I concur with the majority’s conclusion but write separately because, in my view, courts should no longer treat insurance coverage as the third rail of trial practice such that it can neither be mentioned, even incidentally, nor be the basis of appropriate inquiry as to possible bias, as in the ruling here. It is routine—even statutory—that jurors be asked if they are “a shareholder, stockholder, director, officer or employee ... in any insurance company issuing policies for protection against liability for damages for injury to person or property” (CPLR 4110 [a]). The reason for the question is obvious. Someone who is so situated may have a tendency to find for a defendant even though, according to the way we conduct our trials, insurance may never be mentioned again.

Enter the defendant in this case who, by way of a motion in limine, sought to prevent the jury from learning that defendant’s expert suffers the very disability that would have subjected them to a challenge to the favor—that he owns stock in a company that writes liability insurance. In fact, he owns stock in the very insurance company that will be required to pay any judgment rendered against the defendant in this case. The jury should be made aware of that fact. To keep this information from them means they are arriving at a verdict without all the material facts before them—something every court seeks to prevent.

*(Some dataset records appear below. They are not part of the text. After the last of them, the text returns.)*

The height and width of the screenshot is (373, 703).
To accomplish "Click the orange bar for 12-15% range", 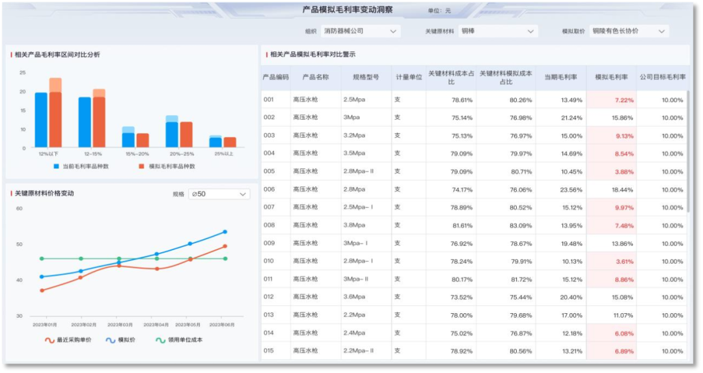I will [99, 120].
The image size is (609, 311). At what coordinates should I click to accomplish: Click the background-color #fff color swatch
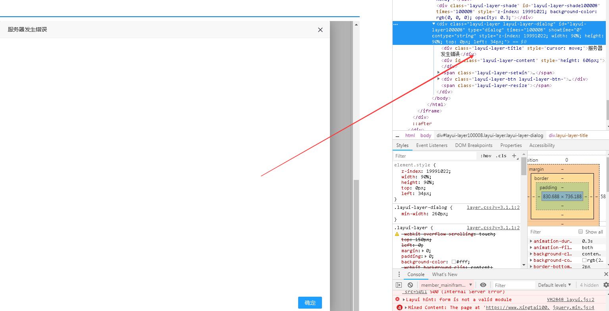(x=454, y=262)
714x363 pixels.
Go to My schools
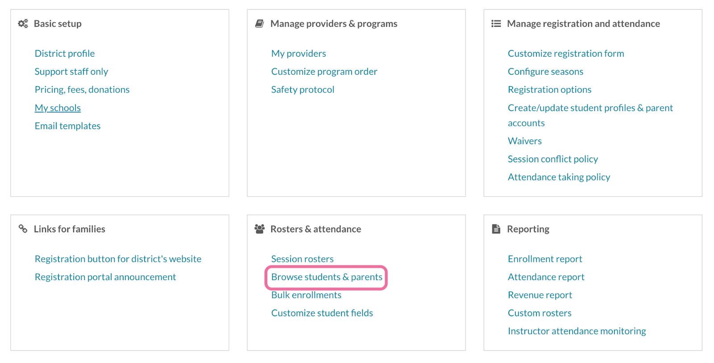[58, 108]
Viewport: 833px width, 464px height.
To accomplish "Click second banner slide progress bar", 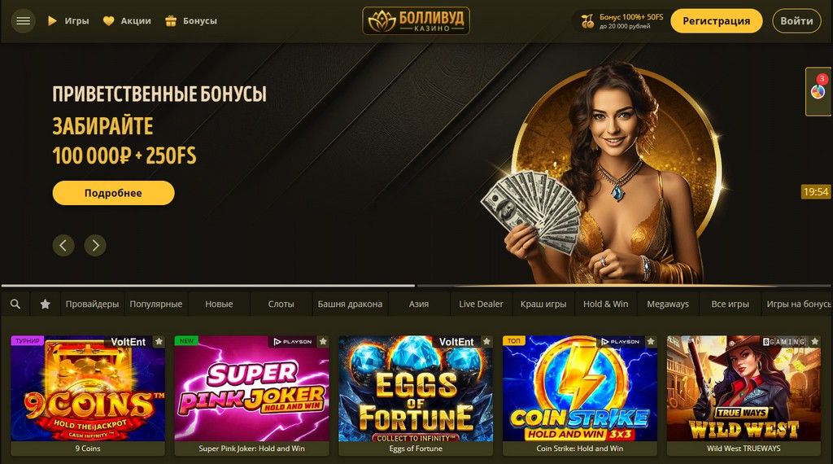I will point(624,286).
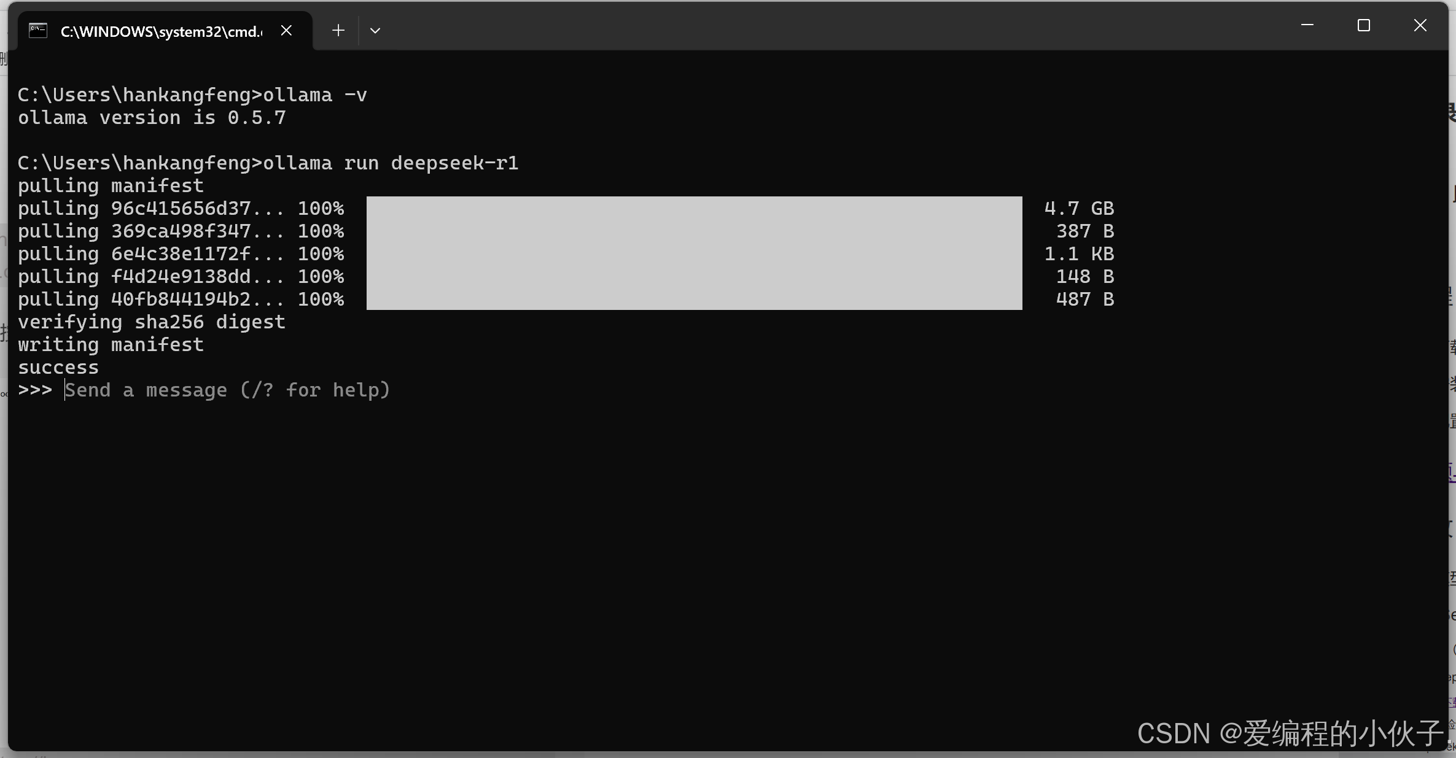Click the progress bar for 96c415656d37
This screenshot has height=758, width=1456.
(x=694, y=208)
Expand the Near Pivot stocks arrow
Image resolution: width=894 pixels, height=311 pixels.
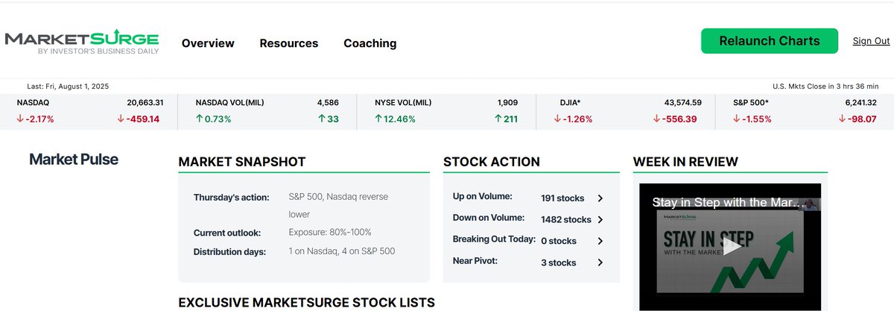(600, 263)
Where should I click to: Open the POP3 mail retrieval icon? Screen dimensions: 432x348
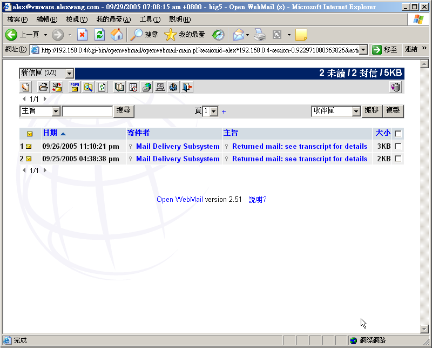[x=75, y=87]
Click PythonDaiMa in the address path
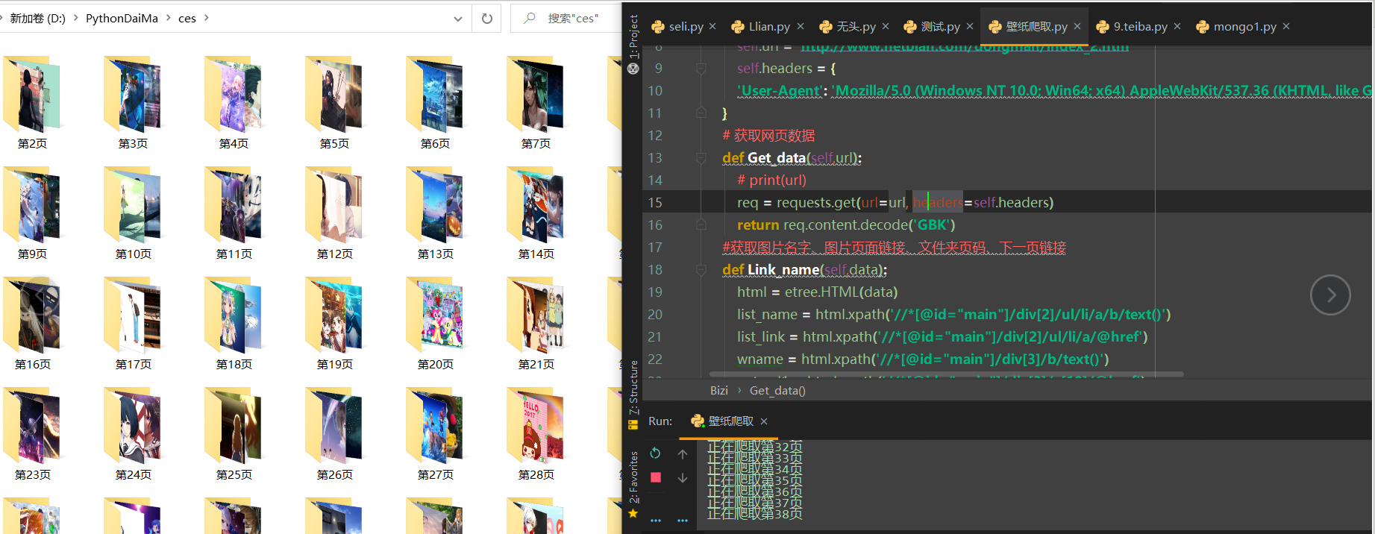1375x534 pixels. click(x=122, y=19)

It is common knowledge that most defendants carry insurance. Indeed, most prospective jurors are cognizant of the significant role in litigation that liability insurance plays, be it business, homeowner’s or automobile insurance (see e.g. Oltarsh v Aetna Ins. Co., 15 NY2d 111, 118 [1965] [“it is the rare individual who today does not know that ‘defendants in negligence cases are insured and that an insurance company and its lawyer are defending’ ” (citation omitted)]).

This is not to say that evidence of insurance should be admitted as a matter of course; there must always be a legitimate basis for its admission. However, in my view, there are appropriate instances when insurance evidence should be admitted to establish a party’s or a witness’s bias or interest, and trial courts should not shy away from admitting it if, after conducting the appropriate balancing test, they think that its admission is relevant under the circumstances. The admission of such evidence can be accompanied by a limiting instruction if the court believes it appropriate. Moreover, because trial courts have the discretion to place limitations on the scope of the questioning relative to such evidence, defendants can be assured that the *820admission of such evidence will serve its intended, relevant purpose of showing potential bias or interest without undue prejudice to the defendant.

Ordinarily, in a case such as the one before us, a court should reserve decision on the motion until the expert takes the stand and can be questioned, outside the presence of the jury, about his interest in defendant’s insurance company and any possible bias. Then a reasoned ruling could be made. Because plaintiff did not request such an opportunity, under these facts, I concur in the majority’s decision to affirm.

Judges Graffeo, Read, Smith and Jones concur; Judge Pigott concurs in result in an opinion in which Chief Judge Lippman and Judge Ciparick concur.

Order affirmed, with costs, in a memorandum.